What it is
IMO is a chain of four cultures that captures the wild microbes already thriving in your local soil and multiplies them into a soil-building input. You catch them on rice (IMO-1), feed them sugar (IMO-2), bulk them up on rice bran (IMO-3), then blend them with your own earth (IMO-4). The microbes decompose organic matter into plant food and produce antibiotics, enzymes and lactic acid that suppress disease.
On the Nutritive Cycle: IMO is a soil input and the backbone of Natural Farming. You don't feed the plant — you nurture the soil, and the soil nurtures the plant. IMO-4 conditions the ground; the earlier stages seed every compost and treatment.
When to use it
- Soil conditioning — spread IMO-4 to build fertile, healthy, disease-resistant ground.
- All stages — dilute NF inputs at 1:1000 to feed and maintain IMO diversity year-round.
- Diversity matters — collect from all four field directions, plus mountain, valley and sun/shade sites, to include the tough microbes.
Materials
- Wooden box (natural wood / bamboo / cedar), hard-cooked leftover rice, plain porous paper
- Jaggery — equal weight to IMO-1
- Rice bran, paddy straw, and a shaded soil floor
- Field soil, plus red fine soil from an anthill / termite mound; seawater
How to make it
- Catch IMO-1. Fill the box with rice under 3 inches deep, paper it, and set it in a forest for 3–5 days (2–3 days above 30°C). Move the microbe-covered rice to a clay jar.

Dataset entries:
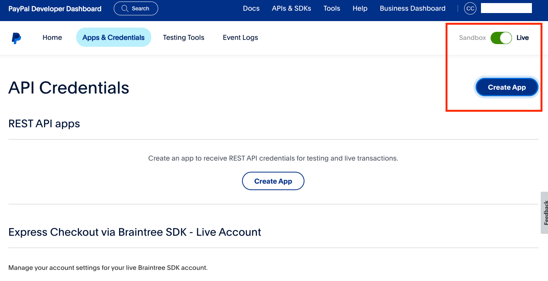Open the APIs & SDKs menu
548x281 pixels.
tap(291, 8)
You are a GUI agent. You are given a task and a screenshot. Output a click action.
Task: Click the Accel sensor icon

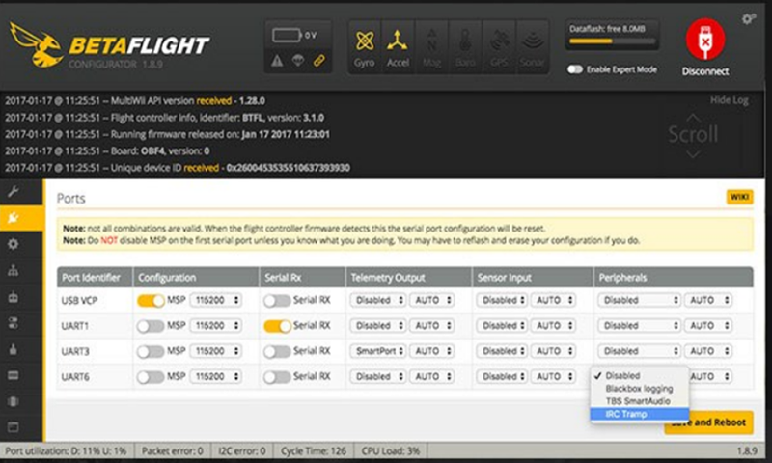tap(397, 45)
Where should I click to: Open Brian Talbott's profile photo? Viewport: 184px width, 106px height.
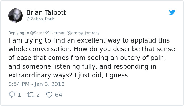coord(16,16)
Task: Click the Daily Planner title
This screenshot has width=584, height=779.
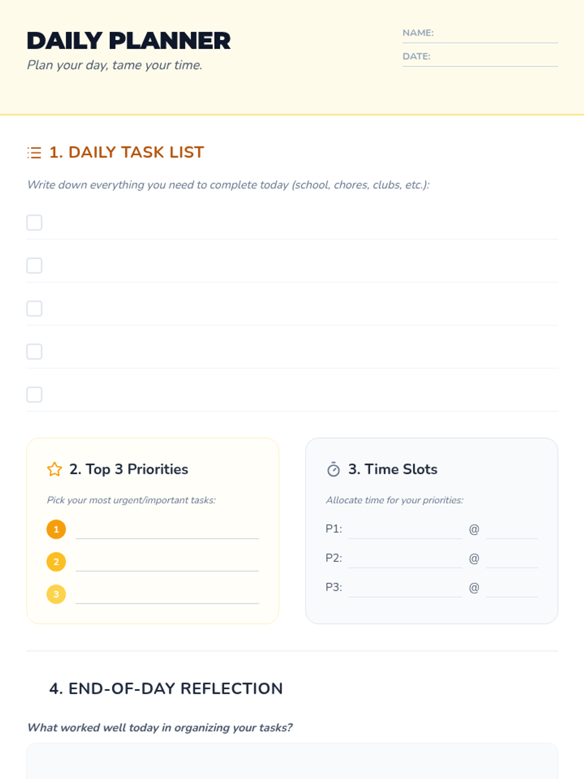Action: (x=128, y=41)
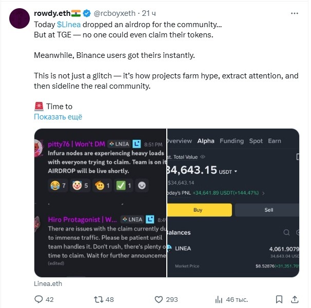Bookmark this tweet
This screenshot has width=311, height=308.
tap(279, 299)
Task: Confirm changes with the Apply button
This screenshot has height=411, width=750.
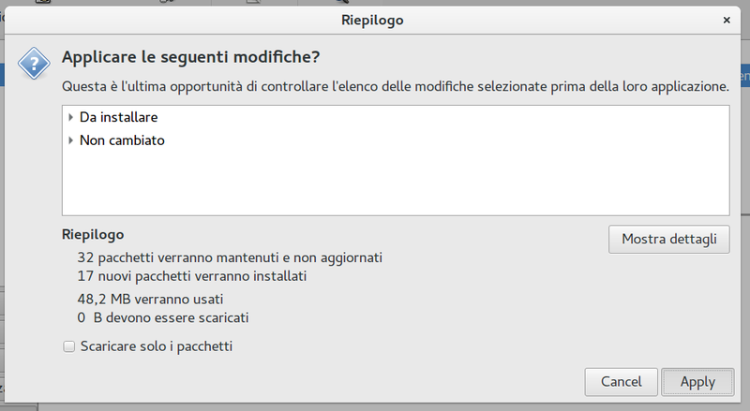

What you need to do:
Proceed with the text on making IMO, starting after its last sentence. The dataset entries are separate material, apart from the text on making IMO.

The answer:
- Feed IMO-2. Mix 1:1 with jaggery, cover, rest 3–5 days. Black mold means you waited too long.
- Bulk IMO-3. Dilute IMO-2 1:1000, mix into bran at 65–70% moisture, heap 30–40 cm, cover with straw. Turn at 40–50°C; after 5–7 days white spores form.
- Marry to soil (IMO-4). Blend IMO-3 1:1 with soil (half crop, half fresh), heap under 20 cm, cover 2 days.
Signs it worked / troubleshooting
- ✅ Good: white spore colonies and a pleasant, fragrant smell when finished.
- ⚠️ Heap over 70°C = nutrients lost to air → turn it to cool it down.
- 🚫 Black mold on rice = over-fermented → discard and recollect fresh.
How to store
Keep IMO-3 in ventilated jute or cloth bags on a bed of straw, stacked 3 layers high, shaded and cool — drying to 20–30% moisture just means the microbes are dormant. Re-wet IMO-4 to 65–70% with NF inputs just before use.